Readers will really have to read Lewis’s The Pilgrim’s Regress for themselves; this is no crib. But along the way, Lindskoog’s discernments, definitions, and interpretations are really useful, clear, and best of all, lightly laid on rather than heavy-handed. Reading Regress in her company (and you’ll want to read it after you hear what she has to say) is a very good way to address this early and difficult work of Lewis’s.

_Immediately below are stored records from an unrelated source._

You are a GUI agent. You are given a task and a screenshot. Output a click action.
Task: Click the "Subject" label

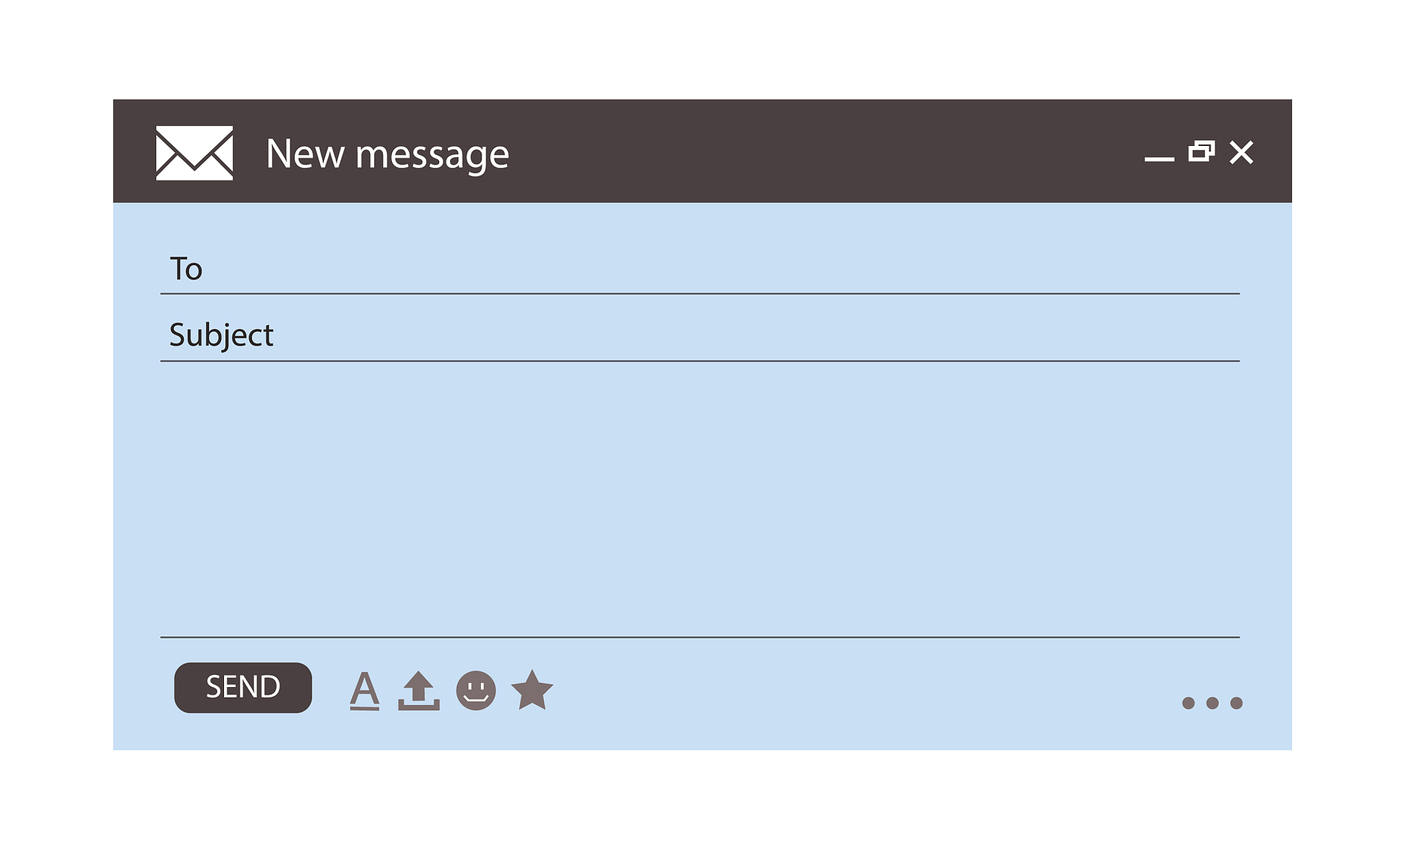tap(221, 335)
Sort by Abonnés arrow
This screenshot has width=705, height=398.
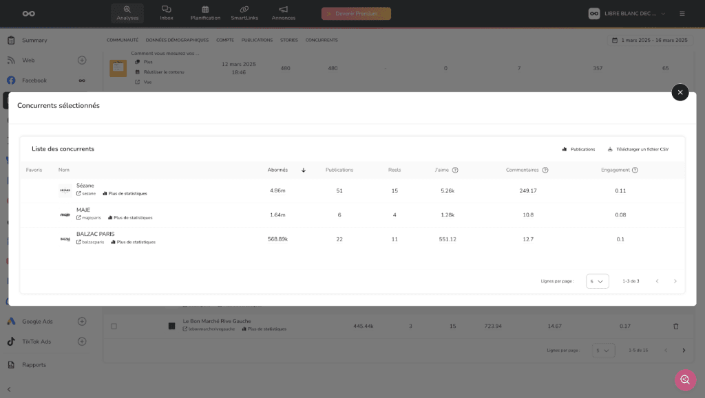303,170

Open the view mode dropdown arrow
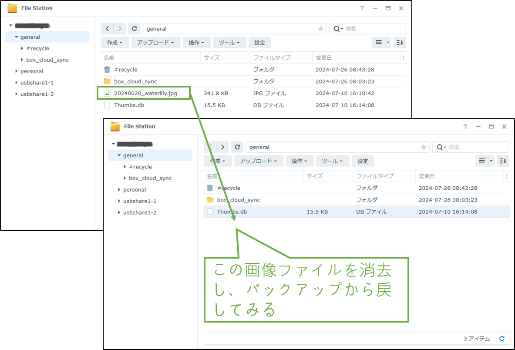pyautogui.click(x=388, y=42)
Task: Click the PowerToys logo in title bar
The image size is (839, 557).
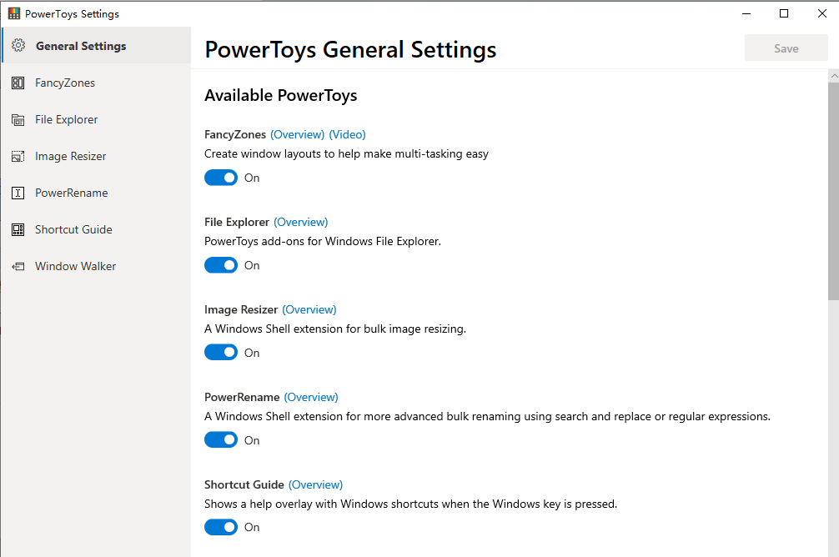Action: (x=14, y=13)
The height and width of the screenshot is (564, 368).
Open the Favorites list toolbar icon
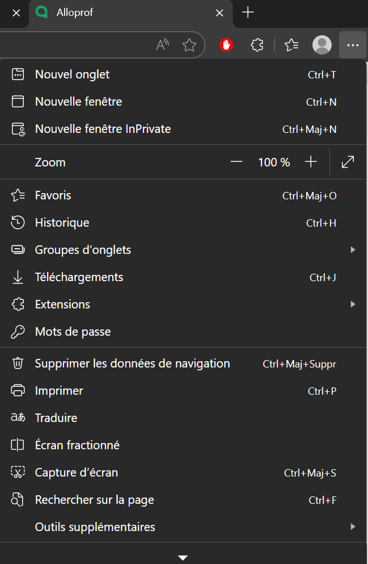291,45
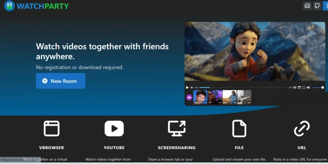Play the preview video
The width and height of the screenshot is (328, 164).
187,87
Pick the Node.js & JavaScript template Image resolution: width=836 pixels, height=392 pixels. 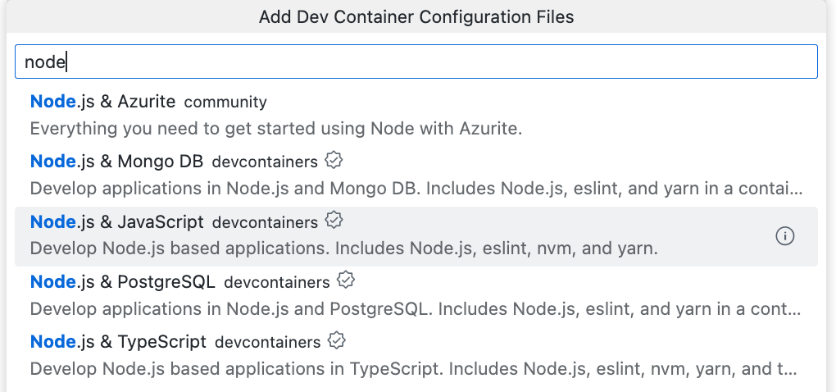point(116,221)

She begins with a brief summary of Lewis’s early life (of which Regress is an allegorical version), and concludes with a useful discussion of allegory as a form. She adds an intensely annotated bibliography for scholars, some of whom do or do not, and will, or will not, agree with her interpretations (you know who you are). In between, she gives clear comments on the images, sources, and ideas of each of the main sub-sections of Regress. I was struck by the number of scriptural references Lewis used; obviously, nurtured on the Anglican liturgy, he had heard regular readings with every worship service he had attended from boyhood on.

But this book suggests that he had already taken up his custom of regular private Bible reading, as well as his custom of re-reading an “old” book between every “new” book. Regress alludes to many books in each category, and would provide a powerful reading program for the study of Lewis, his own period (pro and con), and the works of previous periods that he valued most.

Along with this, Lindskoog has called attention to the excellence of Lewis’s poetry when it is read in its original place of publication rather than its “collected” version (where so many appear in variant or “revised” as well as re-titled forms). The impression that Lewis was not a very good poet comes, I am beginning to suspect, from the fact that so few of the poems are easily available in their original published form without recourse to massive inter-library searches, something the layreader cannot easily undertake.

So much of what Lewis was always trying to tell us is, in fact, in The Pilgrim’s Regress, that a convenient, brief, and telling guidebook like this one should make a major contribution toward encouraging people to read Regress, surely a contribution Kay Lindskoog’s fellow scholars can, and, indeed, Lewis would have welcomed. Happily recommended.